Based on an analysis of scientific studies surrounding organic produce, dairy products and meat, the report says that the health advantages are inconclusive.
“Current evidence does not support any meaningful nutritional benefits or deficits from eating organic compared with conventionally grown foods, and there are no well-powered human studies that directly demonstrate health benefits or disease protection as a result of consuming an organic diet,” it says.
The report does cite lower pesticides in organic produce and potentially lower risk of exposure to drug-resistant bacteria, but the needed long-term studies do not yet exist to show that eating pesticide-free food makes people healthier, says Joel Forman, an associate professor of pediatrics at Mount Sinai Hospital in New York and co-author of the report, in November’s issue of the journal Pediatrics.

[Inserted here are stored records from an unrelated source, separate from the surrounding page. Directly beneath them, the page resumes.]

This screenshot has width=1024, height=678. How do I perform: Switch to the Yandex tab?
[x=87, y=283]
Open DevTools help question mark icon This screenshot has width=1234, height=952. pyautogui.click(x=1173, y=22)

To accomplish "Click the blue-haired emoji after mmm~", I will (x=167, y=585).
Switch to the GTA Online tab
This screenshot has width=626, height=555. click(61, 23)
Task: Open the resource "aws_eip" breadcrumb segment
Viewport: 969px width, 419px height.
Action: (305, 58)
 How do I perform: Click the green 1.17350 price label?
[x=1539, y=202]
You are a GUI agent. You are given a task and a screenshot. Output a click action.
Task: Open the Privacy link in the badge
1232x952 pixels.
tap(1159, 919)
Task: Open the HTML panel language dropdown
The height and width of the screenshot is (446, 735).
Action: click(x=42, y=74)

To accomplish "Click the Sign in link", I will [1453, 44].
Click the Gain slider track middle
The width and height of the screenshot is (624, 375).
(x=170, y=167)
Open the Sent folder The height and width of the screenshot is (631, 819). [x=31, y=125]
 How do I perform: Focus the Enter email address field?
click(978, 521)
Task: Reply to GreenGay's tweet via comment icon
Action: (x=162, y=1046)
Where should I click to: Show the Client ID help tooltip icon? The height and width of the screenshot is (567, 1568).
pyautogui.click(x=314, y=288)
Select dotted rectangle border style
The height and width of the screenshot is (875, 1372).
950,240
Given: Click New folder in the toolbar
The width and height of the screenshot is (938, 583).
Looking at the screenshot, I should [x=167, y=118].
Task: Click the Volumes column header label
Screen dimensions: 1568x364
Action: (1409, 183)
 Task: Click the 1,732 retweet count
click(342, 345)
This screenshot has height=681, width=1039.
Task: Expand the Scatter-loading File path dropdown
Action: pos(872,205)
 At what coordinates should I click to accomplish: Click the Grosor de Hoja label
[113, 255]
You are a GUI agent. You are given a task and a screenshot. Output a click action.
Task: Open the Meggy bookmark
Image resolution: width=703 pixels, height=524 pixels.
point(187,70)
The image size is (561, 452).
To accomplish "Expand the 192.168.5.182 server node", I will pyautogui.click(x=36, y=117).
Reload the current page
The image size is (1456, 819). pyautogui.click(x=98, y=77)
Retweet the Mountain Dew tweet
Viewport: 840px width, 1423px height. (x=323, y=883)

It was released at the academy’s meeting in New Orleans.
“We don’t really have a 100 percent answer,” says Forman.
A study released in September in the journal Annals of Internal Medicine concluded that organic products have no significant nutritional advantage over conventional foods, even though consumers often pay more than them. For that report, researchers looked at 240 studies conducted from 1966 to 2011 covering nutrient and contaminant levels in foods.